Mi término favorito de 2016 es “apropiación cultural”. Aunque el binomio no es nuevo –si bien el origen del concepto es incierto, anda rondando en el mundo académico norteamericano desde los 90–, este año se ha hecho mainstream y de unos meses a esta parte me ocurre con él lo que nos ocurre a los treintañeros con las imágenes de bebés: es imposible escapar a él en redes sociales, salta en el muro de Facebook y el timeline de Twitter un día sí y otro también.
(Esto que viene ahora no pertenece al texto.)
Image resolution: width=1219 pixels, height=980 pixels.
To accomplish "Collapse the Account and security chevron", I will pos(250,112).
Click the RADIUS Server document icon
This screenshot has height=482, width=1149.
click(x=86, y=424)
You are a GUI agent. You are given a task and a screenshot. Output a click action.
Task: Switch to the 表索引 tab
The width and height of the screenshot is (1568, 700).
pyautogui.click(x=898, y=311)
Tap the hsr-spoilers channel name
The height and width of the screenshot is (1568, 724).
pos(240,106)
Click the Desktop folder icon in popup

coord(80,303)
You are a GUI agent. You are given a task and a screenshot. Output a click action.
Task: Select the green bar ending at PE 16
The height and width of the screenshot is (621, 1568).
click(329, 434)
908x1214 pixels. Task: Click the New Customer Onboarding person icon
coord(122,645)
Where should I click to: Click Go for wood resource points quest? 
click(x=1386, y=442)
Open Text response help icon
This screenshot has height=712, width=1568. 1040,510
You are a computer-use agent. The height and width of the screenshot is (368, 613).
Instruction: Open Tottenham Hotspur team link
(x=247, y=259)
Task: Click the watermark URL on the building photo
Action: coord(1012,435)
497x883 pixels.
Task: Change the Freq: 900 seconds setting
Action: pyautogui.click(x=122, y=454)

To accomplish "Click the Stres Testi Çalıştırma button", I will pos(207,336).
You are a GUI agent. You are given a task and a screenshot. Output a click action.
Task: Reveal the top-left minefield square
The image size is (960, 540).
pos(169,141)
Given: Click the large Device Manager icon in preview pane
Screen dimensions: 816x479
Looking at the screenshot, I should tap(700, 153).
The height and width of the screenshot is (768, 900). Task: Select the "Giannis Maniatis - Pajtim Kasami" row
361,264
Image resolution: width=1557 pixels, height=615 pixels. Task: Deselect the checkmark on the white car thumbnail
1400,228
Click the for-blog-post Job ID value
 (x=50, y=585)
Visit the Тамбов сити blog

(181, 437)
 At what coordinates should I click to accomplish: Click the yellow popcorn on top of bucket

A mediados de setiembre, la novelista americana Lionel Shriver, conocida por su novela Tenemos que hablar de Kevin (convertida en una perturbadora película con Tilda Swinton en 2011), inauguró el festival de escritores de Brisbane, Australia, con un polémico discurso. Shriver se quejó, con su humor negro habitual, de los extremos alcanzados por los defensores de cierto tipo de corrección política obsesionados con la identidad cultural hasta el punto de condenar a un grupo de estudiantes universitarios por llevar sombreros mexicanos en una fiesta de tequila en la muy progresista universidad de Bowdoin en Estados Unidos. La broma de los estudiantes fue reprendida por las distintas instituciones de Bowdoin como “un acto de estereotipamiento étnico” y una “falta de empatía elemental” por “crear un ambiente donde los estudiantes de color, sobre todo los latinos, y en especial los mexicanos, se sentían desprotegidos”.
En su discurso, Shriver utiliza la definición de apropiación cultural de la profesora Susan Scafidi: “Tomar la propiedad intelectual, conocimientos tradicionales, expresiones o artefactos culturales pertenecientes a otra cultura sin permiso. Esto puede incluir el uso sin autorización de bailes, vestimenta, música, idioma, folclor, cocina, medicina tradicional, símbolos religiosos, etc.”.
Si uno se detiene a pensar un momento en esta definición, resulta imposible encontrar alguna expresión cultural que no sea culpable de apropiación. Como escribió el editor de la revista Letras Libres, Daniel Gascón: “En realidad, la cultura en sí no existe: de la novela a la tortilla de patata, todo lo que merece la pena es apropiación cultural. Las tradiciones artísticas y filosóficas son impensables sin el robo, y ningún plato típico está hecho solo de ingredientes autóctonos”.
El término apropiación cultural es, en ese sentido, un término opuesto a cultura. Donde la cultura es una conversación –incluso cuando pueda parecer un monólogo–, quienes esgrimen como un arma el concepto de apropiación cultural simplemente buscan terminarla. En aras de la defensa de un mundo diverso, enarbolan una visión tremendamente simplista y simplificadora de la existencia humana: uno es y solo es en cuanto a miembro y representante de una raza, un país, una ideología o una religión. Y no tiene permitido moverse fuera de esos parámetros.
En Letras Libres, Gascón abunda en esta idea: “Aunque tengamos unos orígenes y unas experiencias comunes con algunas personas, eso no es una explicación completa. El hombre que te trata mal (o bien) no son todos los hombres: no somos nuestra tribu en todo lo que hacemos”. Esa certeza, casi una obviedad para cualquiera que decida pensar con algo de profundidad sobre la experiencia humana, parece insoportable para algunos.
Hay algo en ese intercambio que supone la cultura –un intercambio que puede incluso ser desigual– que les incomoda profundamente. Ya sea racismo, culpa, ignorancia o incomprensión. Y en lugar de lidiar con ello, de intentar comprender, optan por tomar el camino fácil de lanzarle un epíteto a la cara al otro y dar media vuelta, satisfechos por haber obrado en nombre de un supuesto bien y poder pasar a otra cosa, igual de ignorantes y biempensantes que antes.